Russian Army expert Laurence Spring has in my opinion written the finest of the series’ first wave. Examining the experiences of French Young Guardsmen from the 1st 2nd and 14th Voltiguers and their counterparts from two Lifeguard Jaeger units (Including the superb Finland regiment) and the 19th Jaegers through three battles. Krasnyi 1812, Leipzig 1813 & Craonne in 1814.

The book is broken down in traditional Osprey fashion into 10 sections:


Opposing Sides




Analysis and Conclusion

Unit Organisations

Orders of Battle

Select Bibliography


Notes are inserted into the text, which is well spiced with first hand accounts and really takes you to those deadly fields.

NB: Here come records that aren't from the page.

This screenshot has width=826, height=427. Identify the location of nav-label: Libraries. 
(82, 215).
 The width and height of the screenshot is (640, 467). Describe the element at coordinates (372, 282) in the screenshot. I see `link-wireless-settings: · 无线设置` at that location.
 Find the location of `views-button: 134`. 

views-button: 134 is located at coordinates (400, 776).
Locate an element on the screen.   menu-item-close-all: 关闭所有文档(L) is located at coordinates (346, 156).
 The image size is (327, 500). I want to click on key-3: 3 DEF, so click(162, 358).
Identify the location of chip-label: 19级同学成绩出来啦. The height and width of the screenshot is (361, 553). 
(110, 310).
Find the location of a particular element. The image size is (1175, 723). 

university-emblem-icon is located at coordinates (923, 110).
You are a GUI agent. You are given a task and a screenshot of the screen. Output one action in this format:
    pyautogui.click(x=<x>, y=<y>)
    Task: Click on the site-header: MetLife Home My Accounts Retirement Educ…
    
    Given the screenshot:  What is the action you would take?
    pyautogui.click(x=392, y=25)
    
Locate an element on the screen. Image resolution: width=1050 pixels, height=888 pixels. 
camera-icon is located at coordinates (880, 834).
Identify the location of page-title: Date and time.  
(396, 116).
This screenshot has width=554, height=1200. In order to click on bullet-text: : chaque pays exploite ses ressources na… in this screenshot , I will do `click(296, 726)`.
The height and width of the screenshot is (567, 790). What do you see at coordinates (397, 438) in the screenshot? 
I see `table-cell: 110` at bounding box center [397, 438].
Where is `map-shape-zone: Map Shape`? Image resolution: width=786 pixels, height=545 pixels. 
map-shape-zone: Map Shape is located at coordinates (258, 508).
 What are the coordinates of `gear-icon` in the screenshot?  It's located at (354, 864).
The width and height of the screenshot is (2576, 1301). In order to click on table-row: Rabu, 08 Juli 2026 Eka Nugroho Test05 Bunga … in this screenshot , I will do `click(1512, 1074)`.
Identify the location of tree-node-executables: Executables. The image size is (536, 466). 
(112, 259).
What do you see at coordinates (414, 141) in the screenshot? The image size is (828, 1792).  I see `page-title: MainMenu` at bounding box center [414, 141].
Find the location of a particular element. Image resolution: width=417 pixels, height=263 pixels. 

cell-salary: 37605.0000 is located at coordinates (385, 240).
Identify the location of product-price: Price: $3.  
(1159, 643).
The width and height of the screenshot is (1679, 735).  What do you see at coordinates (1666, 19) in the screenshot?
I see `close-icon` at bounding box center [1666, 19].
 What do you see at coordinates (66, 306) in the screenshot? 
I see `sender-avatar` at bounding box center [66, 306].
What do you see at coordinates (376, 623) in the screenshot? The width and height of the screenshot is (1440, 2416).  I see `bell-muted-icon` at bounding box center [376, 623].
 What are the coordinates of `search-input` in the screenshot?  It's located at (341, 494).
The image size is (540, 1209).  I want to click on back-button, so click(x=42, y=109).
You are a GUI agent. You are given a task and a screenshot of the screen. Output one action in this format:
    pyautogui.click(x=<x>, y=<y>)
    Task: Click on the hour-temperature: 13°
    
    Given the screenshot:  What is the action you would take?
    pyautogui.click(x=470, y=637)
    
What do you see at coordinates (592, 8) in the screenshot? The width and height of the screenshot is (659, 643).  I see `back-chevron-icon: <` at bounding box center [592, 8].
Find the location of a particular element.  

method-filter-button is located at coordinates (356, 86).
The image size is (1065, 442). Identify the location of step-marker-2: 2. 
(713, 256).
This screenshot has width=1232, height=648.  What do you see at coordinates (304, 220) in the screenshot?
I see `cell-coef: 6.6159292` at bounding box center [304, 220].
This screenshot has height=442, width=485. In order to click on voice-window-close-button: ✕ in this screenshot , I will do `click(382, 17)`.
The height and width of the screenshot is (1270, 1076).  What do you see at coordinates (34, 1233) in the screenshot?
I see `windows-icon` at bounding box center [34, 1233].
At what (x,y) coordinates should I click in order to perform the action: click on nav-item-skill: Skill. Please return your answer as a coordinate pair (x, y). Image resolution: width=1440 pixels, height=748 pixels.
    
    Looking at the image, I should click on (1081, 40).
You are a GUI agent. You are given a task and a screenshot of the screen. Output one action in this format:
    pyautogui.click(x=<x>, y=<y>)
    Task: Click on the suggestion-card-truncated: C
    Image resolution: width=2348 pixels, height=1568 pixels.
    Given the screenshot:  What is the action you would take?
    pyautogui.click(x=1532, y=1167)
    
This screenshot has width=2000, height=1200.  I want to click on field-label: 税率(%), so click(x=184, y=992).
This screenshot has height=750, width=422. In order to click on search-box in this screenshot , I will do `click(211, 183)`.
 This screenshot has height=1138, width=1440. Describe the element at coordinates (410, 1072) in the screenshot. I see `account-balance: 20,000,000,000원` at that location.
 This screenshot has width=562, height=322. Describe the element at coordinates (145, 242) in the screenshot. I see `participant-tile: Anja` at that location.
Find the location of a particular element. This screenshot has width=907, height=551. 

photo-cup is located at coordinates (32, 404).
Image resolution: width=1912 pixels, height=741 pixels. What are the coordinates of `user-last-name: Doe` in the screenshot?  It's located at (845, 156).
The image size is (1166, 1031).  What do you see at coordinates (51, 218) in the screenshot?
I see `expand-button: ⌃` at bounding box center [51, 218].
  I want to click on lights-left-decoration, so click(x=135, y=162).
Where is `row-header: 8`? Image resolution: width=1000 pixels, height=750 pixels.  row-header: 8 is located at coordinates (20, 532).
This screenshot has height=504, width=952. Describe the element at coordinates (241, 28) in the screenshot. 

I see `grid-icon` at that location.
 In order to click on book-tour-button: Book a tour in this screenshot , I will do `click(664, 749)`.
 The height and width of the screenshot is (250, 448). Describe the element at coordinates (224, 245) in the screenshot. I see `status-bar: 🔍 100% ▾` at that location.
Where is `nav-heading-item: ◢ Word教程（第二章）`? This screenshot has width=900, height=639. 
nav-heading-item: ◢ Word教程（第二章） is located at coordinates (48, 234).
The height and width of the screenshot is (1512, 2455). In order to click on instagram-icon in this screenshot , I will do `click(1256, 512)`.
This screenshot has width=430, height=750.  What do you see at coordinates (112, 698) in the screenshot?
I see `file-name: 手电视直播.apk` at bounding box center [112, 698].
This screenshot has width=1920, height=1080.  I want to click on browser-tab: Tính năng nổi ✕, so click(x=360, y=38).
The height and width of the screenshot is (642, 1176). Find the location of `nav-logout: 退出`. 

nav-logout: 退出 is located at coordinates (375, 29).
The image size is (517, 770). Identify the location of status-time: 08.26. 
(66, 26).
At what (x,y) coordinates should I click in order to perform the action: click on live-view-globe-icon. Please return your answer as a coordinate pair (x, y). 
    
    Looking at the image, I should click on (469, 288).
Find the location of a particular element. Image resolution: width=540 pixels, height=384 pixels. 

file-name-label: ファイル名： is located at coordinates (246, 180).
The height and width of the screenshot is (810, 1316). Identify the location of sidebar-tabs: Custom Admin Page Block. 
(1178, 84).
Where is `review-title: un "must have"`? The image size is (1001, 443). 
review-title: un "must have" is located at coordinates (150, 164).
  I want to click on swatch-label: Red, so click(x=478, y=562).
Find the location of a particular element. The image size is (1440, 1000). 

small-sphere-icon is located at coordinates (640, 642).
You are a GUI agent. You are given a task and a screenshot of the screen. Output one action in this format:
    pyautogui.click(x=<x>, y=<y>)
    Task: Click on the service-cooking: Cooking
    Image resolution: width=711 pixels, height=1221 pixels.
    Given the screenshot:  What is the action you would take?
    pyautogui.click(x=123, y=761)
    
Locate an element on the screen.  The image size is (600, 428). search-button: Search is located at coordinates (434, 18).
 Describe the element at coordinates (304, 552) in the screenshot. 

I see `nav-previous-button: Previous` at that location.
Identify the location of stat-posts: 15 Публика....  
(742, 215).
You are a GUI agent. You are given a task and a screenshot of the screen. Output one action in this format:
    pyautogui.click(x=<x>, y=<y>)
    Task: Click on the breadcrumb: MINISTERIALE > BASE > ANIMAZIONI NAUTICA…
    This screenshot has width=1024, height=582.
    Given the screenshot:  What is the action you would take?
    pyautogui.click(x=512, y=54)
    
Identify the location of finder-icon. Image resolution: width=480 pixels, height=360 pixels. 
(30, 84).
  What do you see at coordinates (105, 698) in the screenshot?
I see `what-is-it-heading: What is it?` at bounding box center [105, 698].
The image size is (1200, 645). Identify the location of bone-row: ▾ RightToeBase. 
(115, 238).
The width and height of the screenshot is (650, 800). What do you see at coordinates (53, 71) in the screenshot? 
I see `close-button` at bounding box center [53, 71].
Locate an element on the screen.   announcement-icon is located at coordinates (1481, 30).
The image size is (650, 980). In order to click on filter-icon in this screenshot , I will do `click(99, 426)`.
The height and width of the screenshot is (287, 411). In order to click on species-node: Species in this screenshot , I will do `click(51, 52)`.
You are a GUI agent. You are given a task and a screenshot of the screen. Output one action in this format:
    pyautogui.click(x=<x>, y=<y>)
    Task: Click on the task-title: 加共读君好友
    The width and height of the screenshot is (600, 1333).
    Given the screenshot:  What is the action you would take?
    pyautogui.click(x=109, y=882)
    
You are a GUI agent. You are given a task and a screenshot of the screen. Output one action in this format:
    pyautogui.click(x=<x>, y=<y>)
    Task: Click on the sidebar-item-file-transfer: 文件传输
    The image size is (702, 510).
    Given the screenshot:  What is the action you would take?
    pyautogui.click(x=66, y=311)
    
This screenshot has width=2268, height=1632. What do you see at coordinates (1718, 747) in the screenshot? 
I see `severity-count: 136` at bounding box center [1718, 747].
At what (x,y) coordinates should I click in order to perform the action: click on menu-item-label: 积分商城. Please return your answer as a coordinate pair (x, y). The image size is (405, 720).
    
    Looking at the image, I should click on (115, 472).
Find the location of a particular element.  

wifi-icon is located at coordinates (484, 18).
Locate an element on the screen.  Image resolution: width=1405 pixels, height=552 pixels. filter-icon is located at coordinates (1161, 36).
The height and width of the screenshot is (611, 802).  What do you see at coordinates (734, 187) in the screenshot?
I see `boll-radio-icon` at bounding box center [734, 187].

One of the best parts apart from the excellent battle descriptions is the insights into the Russian & French army, especially the former. People like me who more often than not end up digging deeper into the Peninsular War and Waterloo, don’t get as many chances to see what was going on in other army’s and the level of detail crammed into this book was a delight.

Another reason this is the best of the first wave is the superb illustrations by Mark Stacey. Two double page spreads put the reader right in the front line, the specially commissioned artwork, creating the impression of literally being in the picture. One is in double perspective, first the reader is a Russian Skirmisher ready to cover his parter once he has fired, the other they are in the  congested French ranks, handing a newly loaded musket to a wild eyed Voltiguer. The second spread you are a French Guardsman rushing, bayonet fixed into a deadly melee to wipe put a small pocket of stranded Russians. Stacey’s composition and attention to detail is unreal, almost as if you were in a 1st Person Napoleonic Shootemup game.

The accompanying period images that illustrate the rest of the book, at an average of 2-3 a page are brilliantly chosen, and some are in colour, the best being the portrayals of Russian infantry uniforms towards the front. Maps are clear and are accompanied with detailed subtext.

In summary this is an excellent book and well worth the money if you are a Napoleon Wars enthusiast.